**PAGE EXTRACT:**
■ ■ ■ ■ ■
For this reason I garden here. Through osmosis I hope her wise teachings will leech into me like the ground water seeps into heavy clay.

So, yesterday was the two year anniversary of St. Hildegard of Bingen's elevation to Doctor of the Church, making her only the fourth female to earn this title in the Catholic Church's 2000 year old history. She joined Catherine of Siena, Teresa of Avila and Therese of Lisieux on the list, among the total of 35 doctors. If only Oprah could invite those four to her Super Soul Sundays!

Set to music that Hildegard composed, the town of Bingen honoured her life by holding an illumination event last night. Great guy and I wandered across the river in the pouring rain, to watch and listen and learn more about this incredible woman who we (okay, I) feel somehow close to. 

Hildegard's letters sit in the museum, her herbal-inspired potions adorn store shelves, and her cookbook lives in my kitchen. Since I love making soups as summer turns into fall, below I have included three of my favourite recipes. 

Enjoy! As Thanksgiving rolls around, I am thankful of everything that I have to throw into my soup pot, and all who will eat from it.


Love abounds in all things,
excels from the depths to beyond the stars,
is lovingly disposed to all things…the kiss of peace.
■ ■ ■ ■ ■
**DATA SHOWN:**

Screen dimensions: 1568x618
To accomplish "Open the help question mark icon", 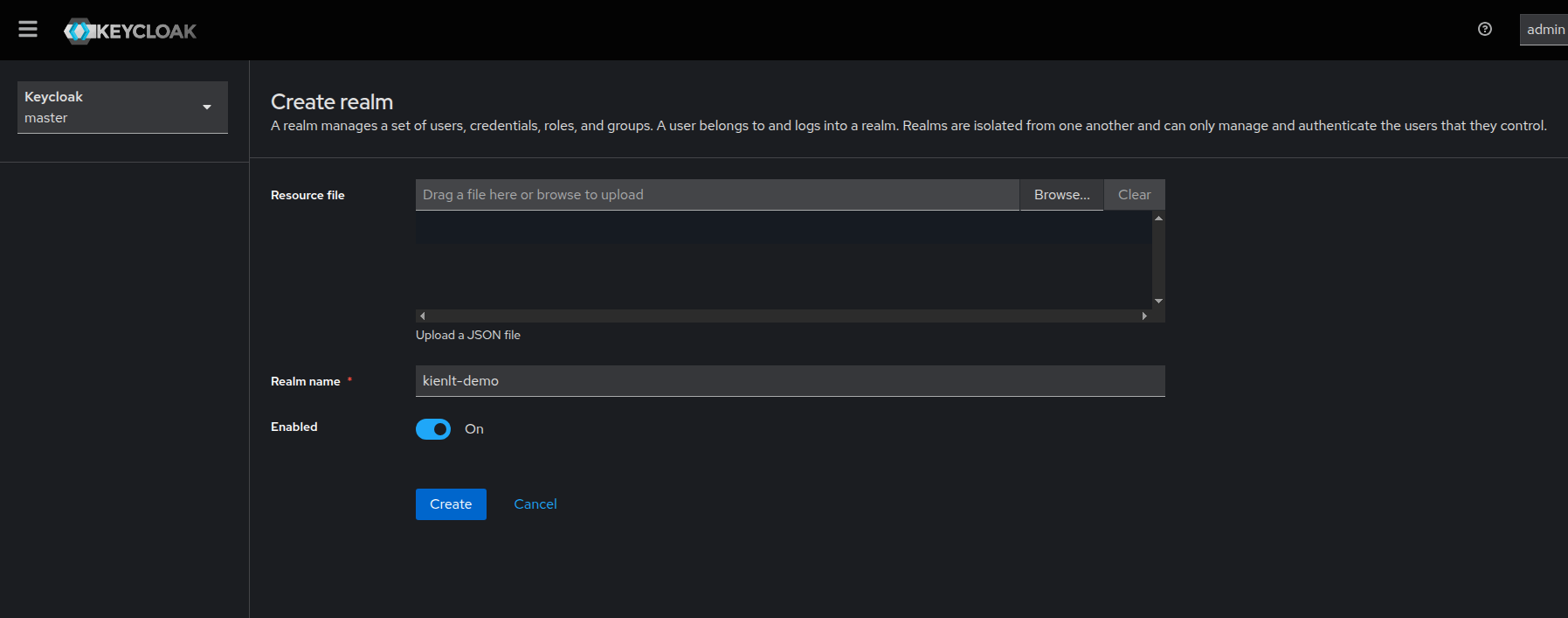I will pyautogui.click(x=1484, y=29).
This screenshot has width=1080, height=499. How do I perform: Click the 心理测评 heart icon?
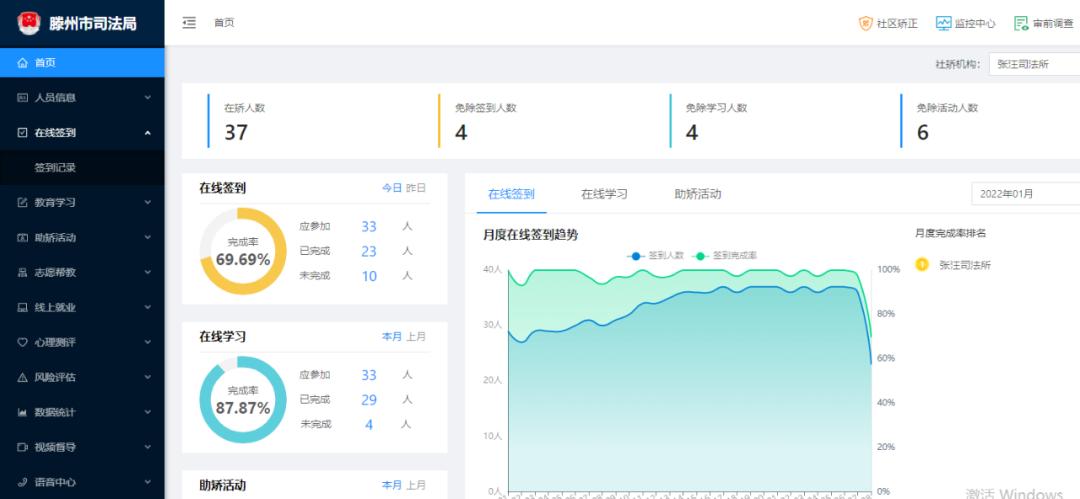22,342
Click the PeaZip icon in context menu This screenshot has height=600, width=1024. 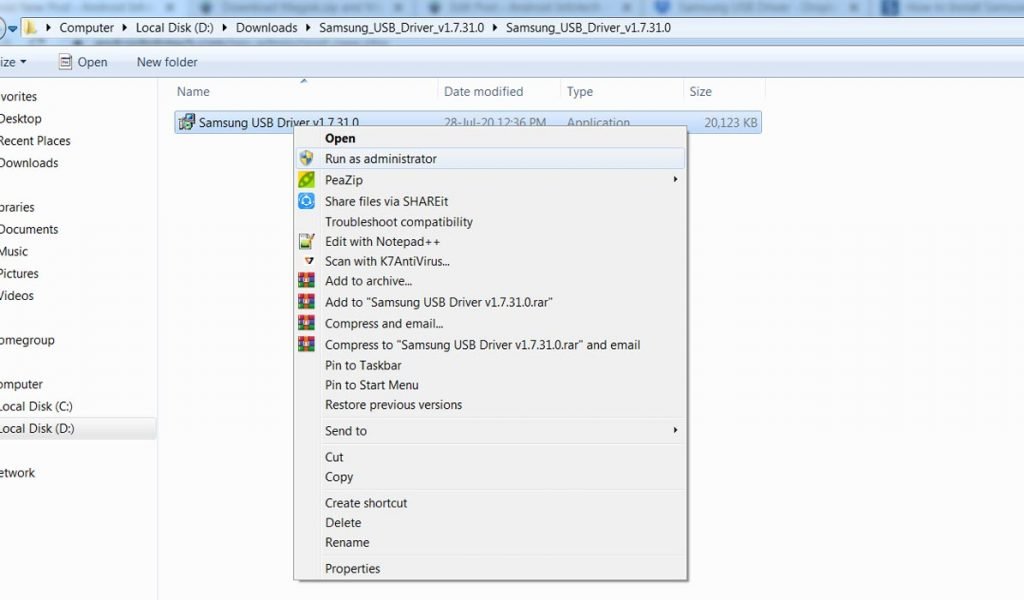click(306, 180)
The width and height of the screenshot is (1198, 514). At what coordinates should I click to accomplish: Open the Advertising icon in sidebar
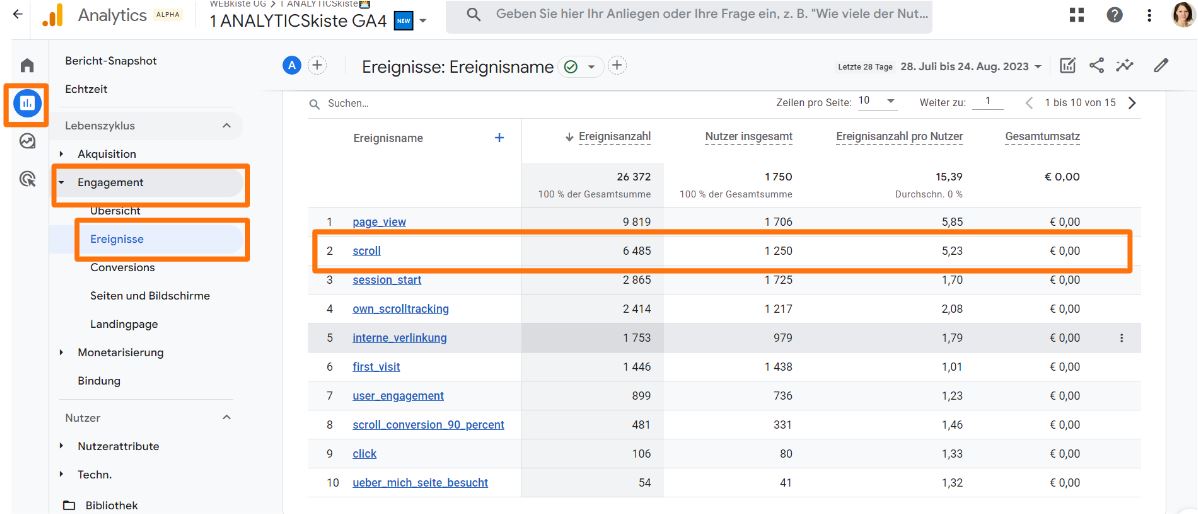click(27, 179)
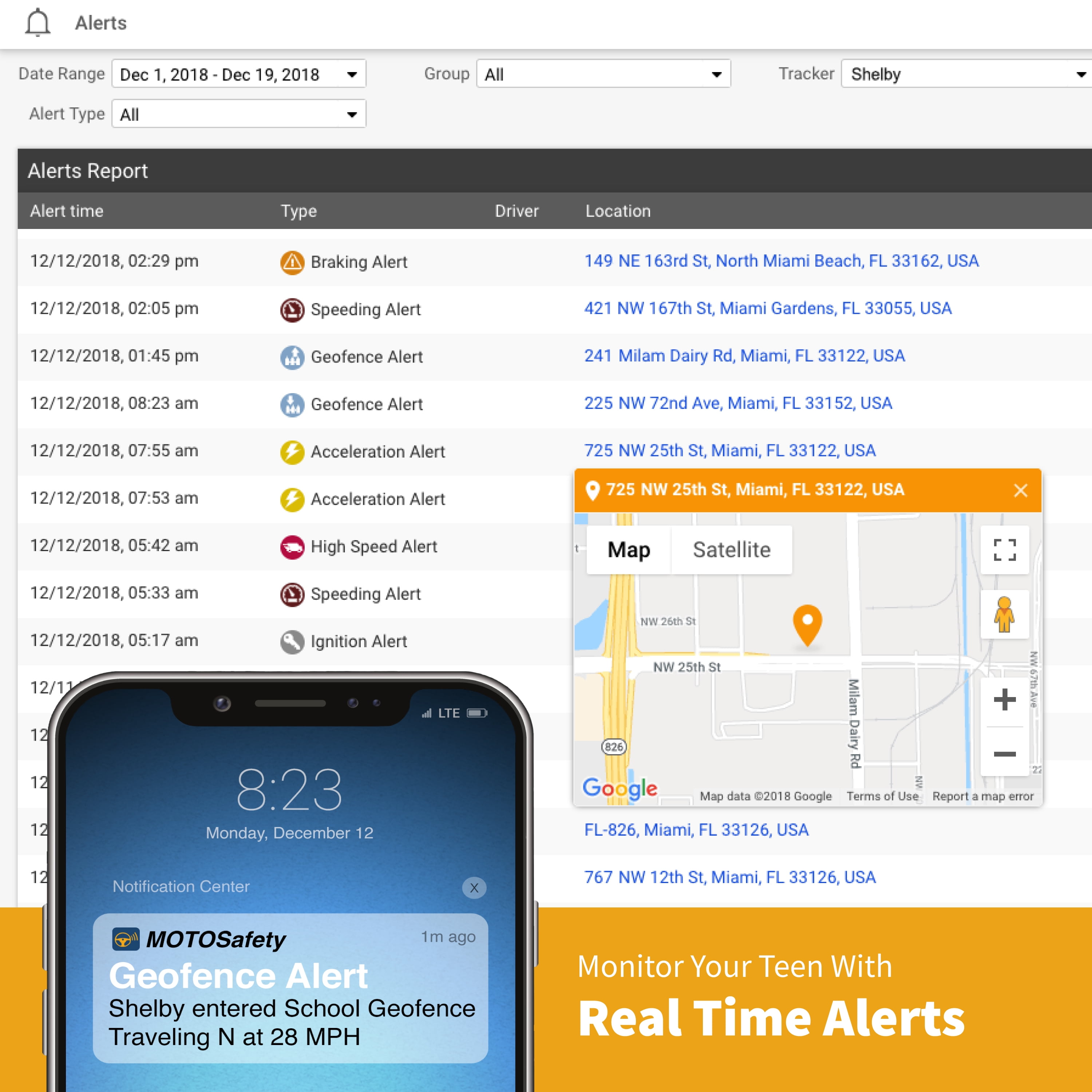This screenshot has width=1092, height=1092.
Task: Zoom in the map with plus
Action: [1004, 700]
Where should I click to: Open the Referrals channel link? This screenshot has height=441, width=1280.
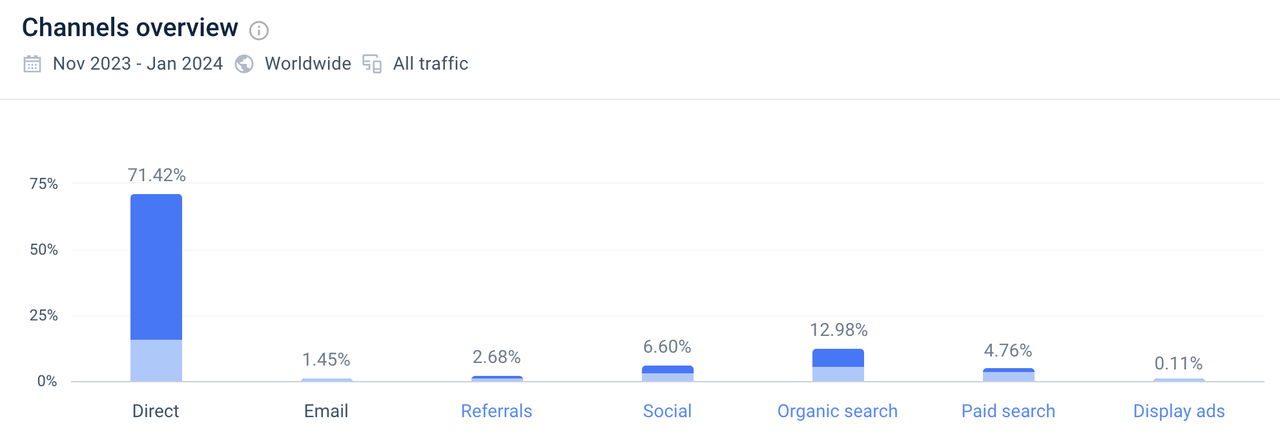click(x=496, y=411)
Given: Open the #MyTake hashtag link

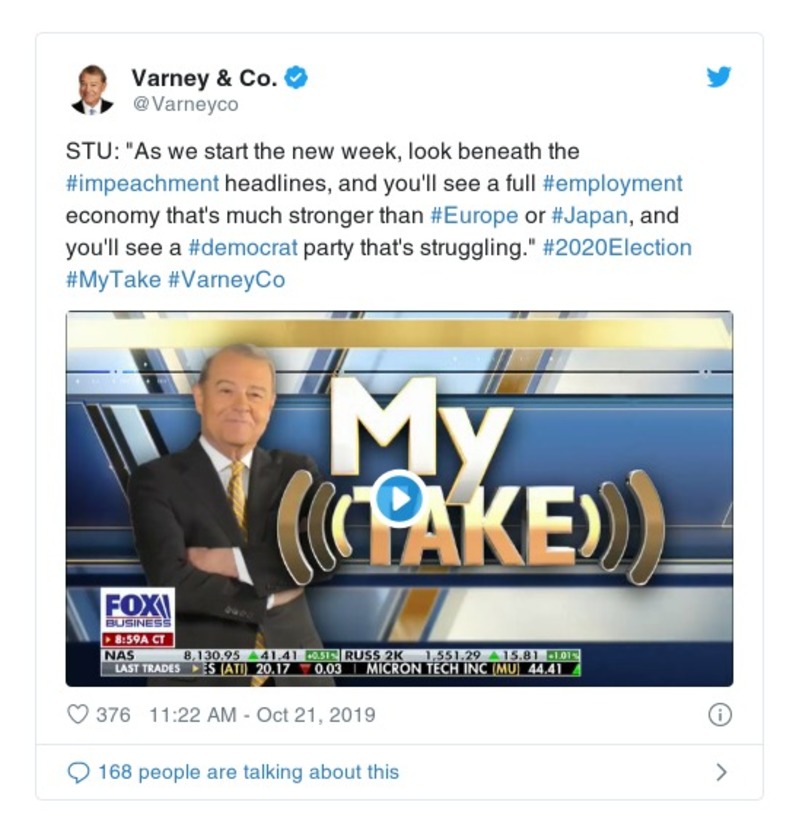Looking at the screenshot, I should (x=113, y=280).
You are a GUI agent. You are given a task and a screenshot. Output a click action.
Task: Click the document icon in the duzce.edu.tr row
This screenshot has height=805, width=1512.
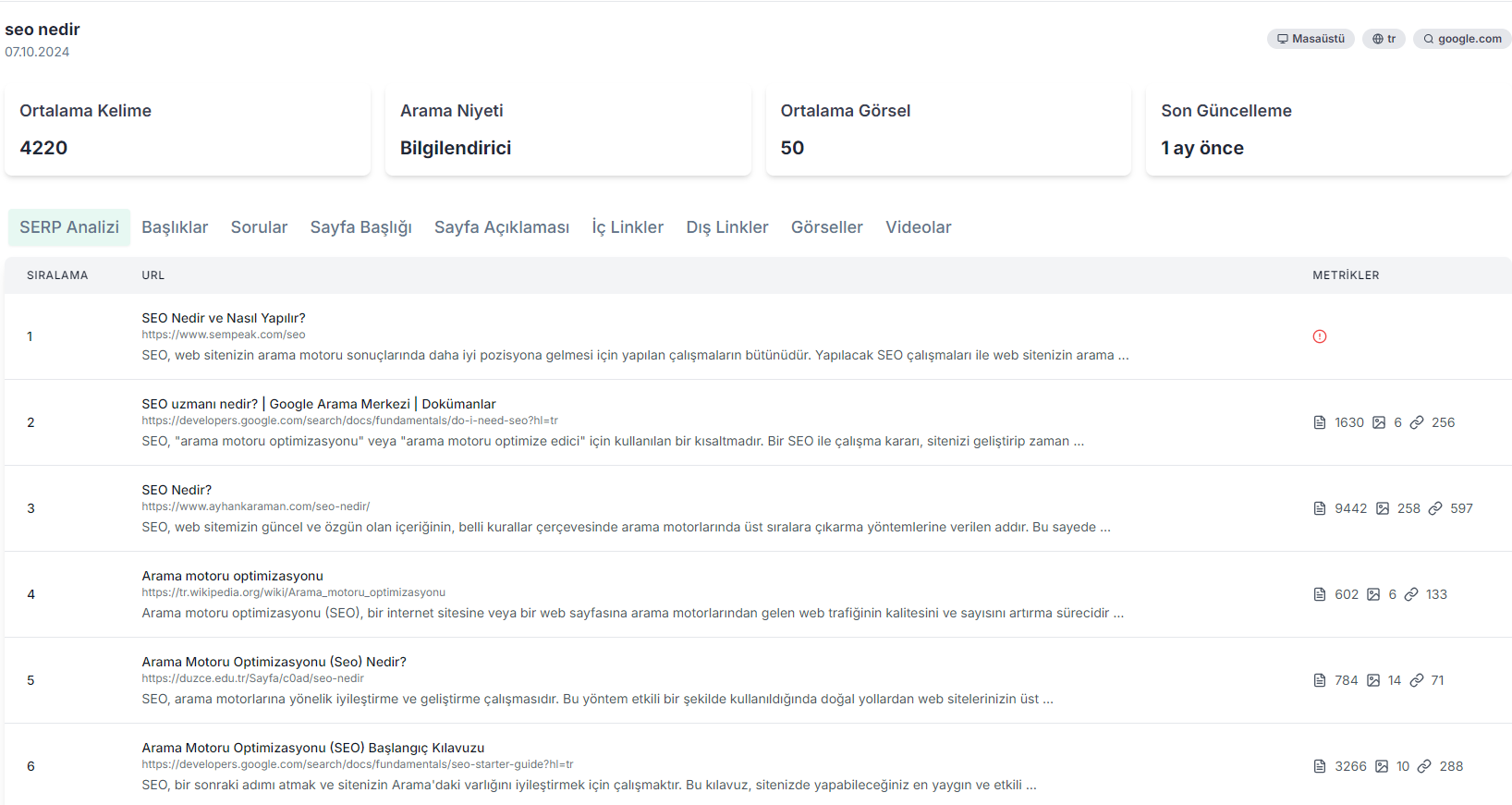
■ ■ ■ ■ ■
**WHAT YOU SHOULD DO:** Condense the paragraph of the Hildegard of Bingen passage that begins "So, yesterday was the two year anniversary" into a short bulleted list of its main facts.

**ANSWER FOR THE TASK:**
- Yesterday marked two years since St. Hildegard of Bingen was elevated to Doctor of the Church.
- She is only the fourth woman to receive this title in the Catholic Church's 2000-year history.
- The other three women are Catherine of Siena, Teresa of Avila and Therese of Lisieux.
- There are 35 Doctors of the Church in total.